Jim (Minneapolis Resident):
“If you're a brown or black person, they'll pull you over and ask for papers. What kind of country is that? That's ridiculous. It's crazy.” ([06:59])
Nikita (Grad Student):
“It feels like we’re being pushed to the brink of survival because people keep getting kidnapped, people keep getting tear gassed by just ICE acting like thugs.” ([20:22])
"When ICE is abolished and when everyone is held accountable for this ... the government should be working for us. We are their constituents and it feels very frustrating that no one in government is really doing anything right now." ([21:50])
Nicolle Wallace:
“It doesn't feel like hyperbole anymore. This feels like a real across the Rubicon moment.” ([09:58])
“The Trump administration has arrested two journalists today ... It’s a line that we as a country cannot uncross.” ([30:51])
Melissa Murray:
“Not for nothing, the Nuremberg Laws... were codified, they were written into laws in much the same way that this administration is harnessing existing legal structures in order to mount this surge in Minneapolis ... We are normalizing the treatment of certain people in our society as second class. And we're watching the people of Minnesota resist that characterization.” ([10:13–11:34])
"Classic authoritarian tactic to silence dissent and to use the legal system to do it." ([38:27])
John Heilman:
“You're on one side or the other. You're on the side of freedom or the side of tyranny. This is tyranny. ... The moment of truth is coming.” ([14:47])
“This is coming to a theater near you. Get ready.” ([14:57])
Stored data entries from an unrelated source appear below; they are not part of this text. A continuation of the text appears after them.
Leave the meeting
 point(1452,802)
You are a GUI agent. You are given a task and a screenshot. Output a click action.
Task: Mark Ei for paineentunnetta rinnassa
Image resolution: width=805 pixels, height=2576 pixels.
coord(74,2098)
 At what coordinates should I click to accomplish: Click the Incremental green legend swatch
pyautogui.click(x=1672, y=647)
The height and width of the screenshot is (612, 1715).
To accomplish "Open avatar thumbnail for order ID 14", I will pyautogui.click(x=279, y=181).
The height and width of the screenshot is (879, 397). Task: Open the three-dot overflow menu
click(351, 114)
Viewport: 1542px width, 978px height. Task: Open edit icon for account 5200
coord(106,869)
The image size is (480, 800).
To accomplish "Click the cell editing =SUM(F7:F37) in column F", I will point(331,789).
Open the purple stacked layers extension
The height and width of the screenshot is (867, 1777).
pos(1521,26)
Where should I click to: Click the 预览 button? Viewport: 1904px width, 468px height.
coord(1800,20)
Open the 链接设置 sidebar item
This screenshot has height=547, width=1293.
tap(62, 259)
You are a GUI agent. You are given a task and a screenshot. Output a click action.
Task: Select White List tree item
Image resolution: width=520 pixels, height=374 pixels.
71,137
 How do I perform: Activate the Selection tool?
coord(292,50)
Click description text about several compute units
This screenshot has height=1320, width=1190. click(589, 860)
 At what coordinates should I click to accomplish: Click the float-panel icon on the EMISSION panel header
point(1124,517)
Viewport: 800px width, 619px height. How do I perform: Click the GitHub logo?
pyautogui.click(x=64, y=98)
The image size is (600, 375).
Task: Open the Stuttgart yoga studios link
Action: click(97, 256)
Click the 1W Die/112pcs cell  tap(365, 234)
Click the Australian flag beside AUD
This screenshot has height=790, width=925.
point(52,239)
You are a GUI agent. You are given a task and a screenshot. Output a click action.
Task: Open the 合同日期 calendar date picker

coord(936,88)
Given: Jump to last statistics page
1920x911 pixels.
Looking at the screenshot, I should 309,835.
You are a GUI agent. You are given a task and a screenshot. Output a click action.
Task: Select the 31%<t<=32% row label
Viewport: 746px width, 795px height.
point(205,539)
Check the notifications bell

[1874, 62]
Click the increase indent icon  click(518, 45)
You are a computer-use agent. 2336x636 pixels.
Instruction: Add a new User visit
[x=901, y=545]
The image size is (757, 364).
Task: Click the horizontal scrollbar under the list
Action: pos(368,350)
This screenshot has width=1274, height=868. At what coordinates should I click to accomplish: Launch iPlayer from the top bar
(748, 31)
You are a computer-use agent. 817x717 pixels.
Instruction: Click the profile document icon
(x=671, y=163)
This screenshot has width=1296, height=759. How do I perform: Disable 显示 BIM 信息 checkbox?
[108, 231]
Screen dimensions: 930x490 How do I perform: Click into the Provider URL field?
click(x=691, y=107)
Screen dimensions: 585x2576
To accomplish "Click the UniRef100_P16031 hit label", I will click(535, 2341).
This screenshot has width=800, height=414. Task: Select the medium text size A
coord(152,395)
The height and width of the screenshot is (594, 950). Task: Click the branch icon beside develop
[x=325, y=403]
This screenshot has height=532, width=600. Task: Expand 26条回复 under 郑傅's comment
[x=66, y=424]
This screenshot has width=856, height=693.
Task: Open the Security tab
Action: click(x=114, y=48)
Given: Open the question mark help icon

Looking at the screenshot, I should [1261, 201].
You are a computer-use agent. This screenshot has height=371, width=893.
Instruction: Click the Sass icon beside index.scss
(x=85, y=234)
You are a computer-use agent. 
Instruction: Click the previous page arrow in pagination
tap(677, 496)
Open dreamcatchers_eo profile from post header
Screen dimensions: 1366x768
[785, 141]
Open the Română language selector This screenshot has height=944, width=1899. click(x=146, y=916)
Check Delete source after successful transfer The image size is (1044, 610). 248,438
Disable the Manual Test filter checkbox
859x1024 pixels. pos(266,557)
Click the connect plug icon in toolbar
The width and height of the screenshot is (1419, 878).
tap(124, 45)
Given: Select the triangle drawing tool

“If you want to characterize this fight as a fight against tyranny, you need to be ready for this fight to go on for longer than just this one moment.” ([45:28])
Rev. Al Sharpton:
“The power of not spending money cannot be underestimated... you get their attention economically.” ([23:05])
“How can you celebrate the First Amendment when you’re locking up journalists for covering a story?” ([17:38])
“Let’s not give [Trump] credit that he’s leading a new ideology. There are those around him that want that—he’s just Elvis. He’s not Colonel Parker.” ([43:14])
“The law is on our side. ... They’re the ones breaking the laws and making law enforcement do that.” ([42:54])
Ben Stiller (via statement):
“We’ve now seen the violent murder of American citizens killed in cold blood in broad daylight by masked ICE agents. These were our neighbors, their lives ended by armed militias entering our communities with impunity. They were denied due process in life and dignity in death by an administration who refuted the reality the world saw, shifting blame to the victims and creating false narratives...” ([24:22])
“Our lives begin to end the day we become silent about things that matter.” (quoting Martin Luther King, [24:50])
Protest coverage & on-the-ground reporting:
First Amendment, Don Lemon & Georgia Ford’s Arrests:
Civil Rights Parallels & Historical Lessons:
The episode is urgent, impassioned, and often somber, but resolute—fitting the gravity of a nation at a crossroads over civil liberties, state power, and democracy itself. Direct language is used to draw parallels with past moments of severe government overreach, without hyperbole, instead relying on testimony and lived experience. Civics, justice, and the importance of active resistance are recurring themes, delivered in a tone both journalistic and empowering.
“No one’s going anywhere… This is America under Donald Trump—as long as we allow it.”